Efforts to unify Catholics through the metaphor of the “seamless garment” of Catholic social teaching have only met with partisan responses. Liberal Catholics interpret the unity in terms of equivalency, as if caring for the poor absolved one of responsibility to defend the un-born; conservative Catholics interpret the unity in terms of hierarchy, as if defending the unborn absolves them of the “lesser” good of caring for the poor. Efforts to close these loopholes through the idea of a “consistent life ethic” have failed to correct liberal and conservative inconsistencies.[5] Perhaps Leo was more prophetic than he knew: this partisan, politicized Catholicism reflects nothing if not the triumph of “private judgment,” the freedom to fashion a Catholicism to suit our own personal preferences. This is the triumph of Americanism in our own time.
So what, to the Catholic, is the Fourth of July? Looking back, it is a day of gratitude to a country that provided a home for millions of uprooted immigrants and enabled them, for a time, to recreate authentic Catholic communities in America. Looking forward, it is gratitude for the freedom to recreate communities of faith once again—different communities under different circumstances, but part of a tradition of Catholic life ever recreating itself in continuity with the enduring truths of the faith. In America, this recreation will inevitably be, in part, a political task, for communities are never purely private.

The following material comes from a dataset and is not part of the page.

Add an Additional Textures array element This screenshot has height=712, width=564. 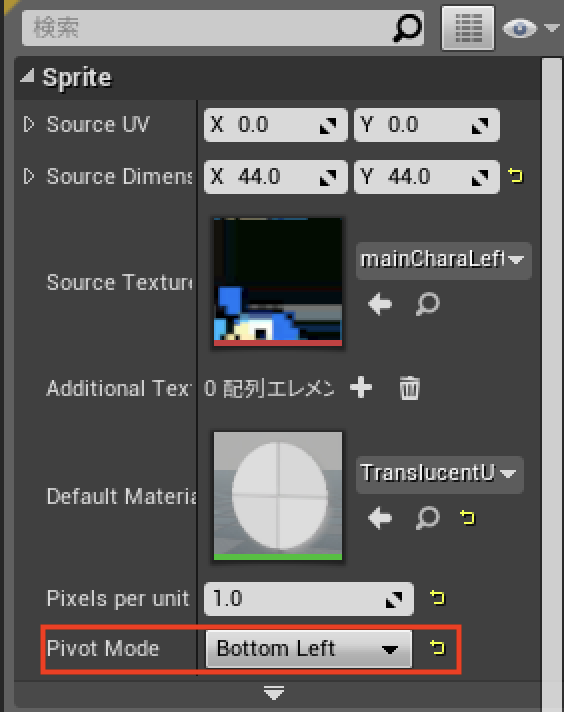click(361, 388)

The forces undermining Catholic culture have never been only cultural, but always also political, social and economic; they must be met with appropriate counterforce. Catholics capable of seeing beyond our current political polarization should also be able to see that if American political freedom means anything it means the ability to envision and enact political alternatives, even alternative political parties. As we contemplate the Fourth of July, it is time for Catholics once more to declare their independence.